[Pointing data for screenshots]

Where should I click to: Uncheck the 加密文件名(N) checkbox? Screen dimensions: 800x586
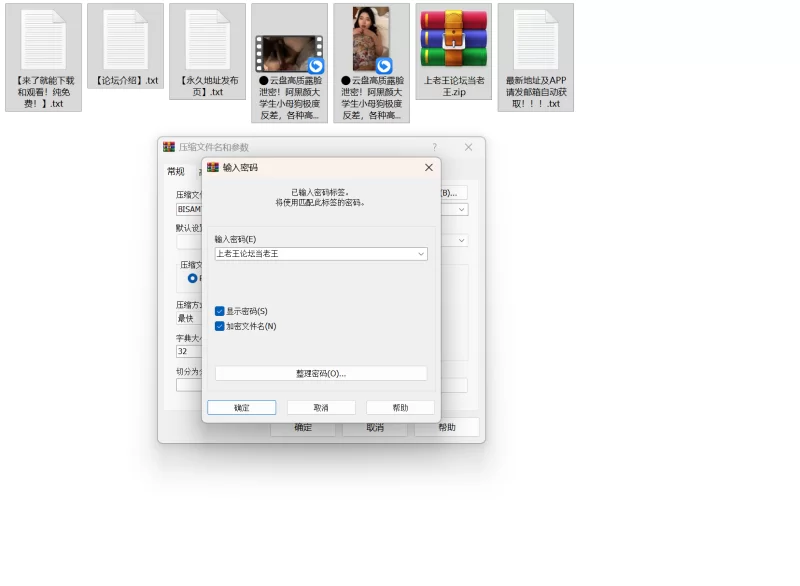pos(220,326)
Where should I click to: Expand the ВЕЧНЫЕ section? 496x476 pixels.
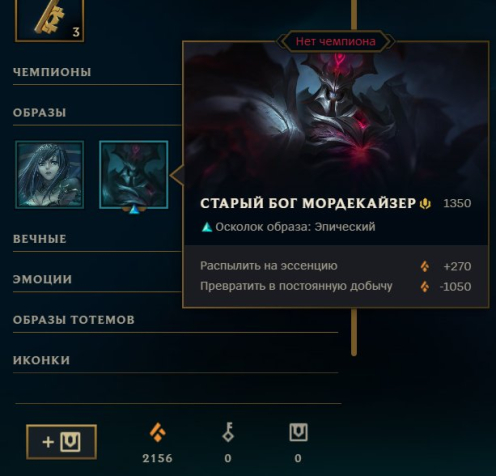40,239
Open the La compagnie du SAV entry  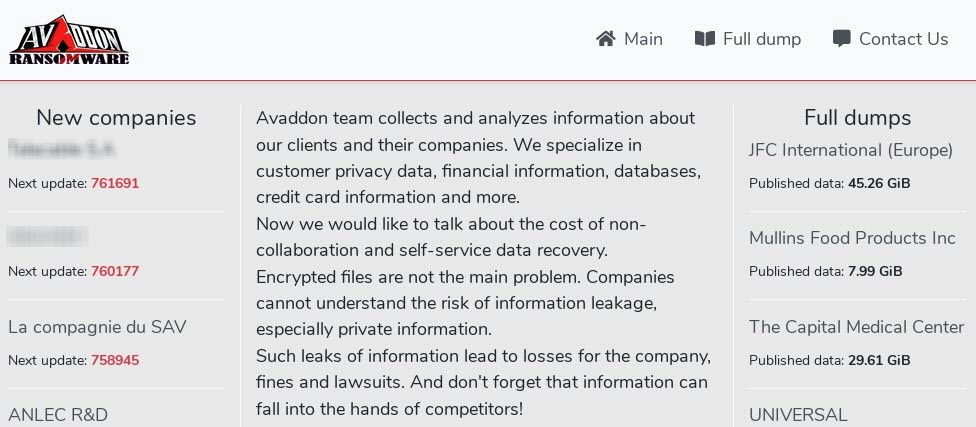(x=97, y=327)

Instructions to follow —
List every line in the records that contains the string "should".

Expected answer —
Where should I click to: Uncheck the 加密文件名(N) checkbox? Screen dimensions: 800x586
Where should I click to: Expand the ВЕЧНЫЕ section? 496x476 pixels.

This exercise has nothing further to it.